Mark and Brenda commissioned me to do this project based on our decades-long friendship and my 40-year career as a community artist in the SF Bay Area. We decided the medium of the mandala is the best way to express the soul of Japantown. The concentric mandala, with its many separate elements feeding into one center, offers a birds-eye view of a collective situation as seen through our individual experiences. The mandala’s unifying energy can be used to provide healing and centering to oneself and to the community at large. Because the objects are limitless and interchangeable, the mandala is an ideal art form to express relationships to changing situations.
I started out creating mandalas that depicted my own life story, but I came to realize that the mandala is a great tool for community involvement and collective healing. In having the community actually create some of the items in mandala, they are not merely art viewers, but active participants as well. Anyone can participate by creating or contributing a small individual piece that feeds into a larger one.

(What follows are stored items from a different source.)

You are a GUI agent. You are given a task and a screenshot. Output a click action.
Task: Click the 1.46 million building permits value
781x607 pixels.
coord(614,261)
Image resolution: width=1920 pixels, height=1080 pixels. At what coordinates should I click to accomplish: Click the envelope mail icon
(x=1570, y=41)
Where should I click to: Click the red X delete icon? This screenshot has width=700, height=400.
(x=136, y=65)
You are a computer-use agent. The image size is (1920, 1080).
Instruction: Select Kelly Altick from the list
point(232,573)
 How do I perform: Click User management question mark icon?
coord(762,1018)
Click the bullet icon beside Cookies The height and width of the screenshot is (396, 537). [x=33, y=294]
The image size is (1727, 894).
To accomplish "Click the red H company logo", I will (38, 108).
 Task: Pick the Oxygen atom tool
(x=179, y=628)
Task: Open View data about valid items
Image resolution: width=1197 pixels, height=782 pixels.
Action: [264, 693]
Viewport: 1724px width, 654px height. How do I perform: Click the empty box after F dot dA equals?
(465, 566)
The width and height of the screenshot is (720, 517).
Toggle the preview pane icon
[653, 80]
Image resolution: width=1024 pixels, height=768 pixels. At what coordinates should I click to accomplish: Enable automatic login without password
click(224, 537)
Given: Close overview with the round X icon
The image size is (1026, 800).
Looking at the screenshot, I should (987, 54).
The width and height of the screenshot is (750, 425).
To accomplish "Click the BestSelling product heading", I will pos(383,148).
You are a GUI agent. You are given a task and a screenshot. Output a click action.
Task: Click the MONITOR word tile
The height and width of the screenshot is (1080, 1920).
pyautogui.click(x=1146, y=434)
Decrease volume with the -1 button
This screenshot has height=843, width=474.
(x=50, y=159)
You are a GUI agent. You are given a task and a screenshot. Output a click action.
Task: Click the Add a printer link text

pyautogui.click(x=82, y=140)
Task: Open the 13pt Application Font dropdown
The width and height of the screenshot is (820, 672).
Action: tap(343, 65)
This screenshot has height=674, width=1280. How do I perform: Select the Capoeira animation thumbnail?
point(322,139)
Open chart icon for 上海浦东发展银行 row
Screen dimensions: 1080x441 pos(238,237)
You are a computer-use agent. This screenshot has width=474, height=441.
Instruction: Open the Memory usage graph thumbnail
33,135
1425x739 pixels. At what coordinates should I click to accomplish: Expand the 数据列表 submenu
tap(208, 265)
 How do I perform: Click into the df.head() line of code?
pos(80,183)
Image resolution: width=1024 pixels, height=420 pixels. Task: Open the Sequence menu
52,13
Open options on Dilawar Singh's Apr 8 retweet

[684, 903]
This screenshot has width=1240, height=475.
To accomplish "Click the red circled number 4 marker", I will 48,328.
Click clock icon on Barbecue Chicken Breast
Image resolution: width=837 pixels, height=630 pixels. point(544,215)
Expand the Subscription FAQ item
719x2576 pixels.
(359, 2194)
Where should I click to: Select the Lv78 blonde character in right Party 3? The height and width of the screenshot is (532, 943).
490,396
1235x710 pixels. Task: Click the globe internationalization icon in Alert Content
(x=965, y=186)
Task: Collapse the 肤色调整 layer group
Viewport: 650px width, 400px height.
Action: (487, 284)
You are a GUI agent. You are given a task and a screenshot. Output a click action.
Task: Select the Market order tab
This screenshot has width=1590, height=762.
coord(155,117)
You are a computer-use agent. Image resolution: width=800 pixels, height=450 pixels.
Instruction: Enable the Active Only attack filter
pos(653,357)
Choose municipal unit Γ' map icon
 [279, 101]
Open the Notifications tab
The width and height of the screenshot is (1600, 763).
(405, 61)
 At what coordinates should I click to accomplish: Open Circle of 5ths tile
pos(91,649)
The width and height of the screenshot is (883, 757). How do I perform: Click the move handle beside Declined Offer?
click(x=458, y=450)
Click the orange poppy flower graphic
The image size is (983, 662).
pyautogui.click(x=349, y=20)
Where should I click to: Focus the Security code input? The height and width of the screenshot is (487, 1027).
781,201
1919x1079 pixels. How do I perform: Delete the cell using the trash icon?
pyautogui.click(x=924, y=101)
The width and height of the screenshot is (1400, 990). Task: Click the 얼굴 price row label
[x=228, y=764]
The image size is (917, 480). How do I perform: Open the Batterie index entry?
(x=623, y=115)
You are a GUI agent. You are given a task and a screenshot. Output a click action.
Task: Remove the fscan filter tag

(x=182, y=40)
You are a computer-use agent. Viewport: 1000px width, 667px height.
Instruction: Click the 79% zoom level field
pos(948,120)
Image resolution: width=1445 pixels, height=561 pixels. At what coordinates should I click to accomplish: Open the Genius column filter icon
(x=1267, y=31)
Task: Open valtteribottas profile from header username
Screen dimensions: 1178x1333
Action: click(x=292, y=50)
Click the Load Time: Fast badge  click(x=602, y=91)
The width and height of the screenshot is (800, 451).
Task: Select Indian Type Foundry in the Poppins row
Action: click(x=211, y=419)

This project follows the arc of my artistic journey, from community service to personal expression to a combination of both, and my transition from 2-D to 3-D work. From 1978-1994, I produced many silkscreen images for community causes and events. In 1995, I switched to one-of-a-kind artwork. In 2010, inspired by my ventures into dance and space awareness, I began to create 3-D installations; this led to a 12’ dyed silk and mesh sculpture, a 4’ x 6’ sheet metal and canvas piece, an 8’ quilt installation, and a 7’ x 7’ dinner table scene for the Day of the Dead exhibition at the Oakland Museum.
In 2012, I premiered “Evolving Identity,” a 6’ mandala that changed four times during the gallery run. It depicted my identity as a Chinese immigrant who has been influenced by many cultures in America.
Other mandalas followed, including a 10’ one on Oakland Chinatown to celebrate Lunar New Year and a 6’ mandala to celebrate SF CARNAVAL’s 35th anniversary.
The University of Nevada, Reno, commissioned me to do a 10’ mandala for its 2014 Lunar New Year, and I created a 3’ wall mandala on my own life journey at City College.
My mandala has become an anchoring piece for Suite J-Town. With its multi-disciplinary components, Suite J-Town is the larger mandala in which my art piece has a significant place. People who contribute to the mandala are contributing to something larger than themselves, and my mandala as a unit is contributing to something even larger: calling attention to the spirit of Japantown and how precious it is. Its history and current vibrancy make it a unique and irreplaceable part of San Francisco.
During this time of Citywide development and resulting displacement of ethic communities, my hope is that people will realize that this neighborhood has a history and a culture worth preserving, and will work together to ensure its survival.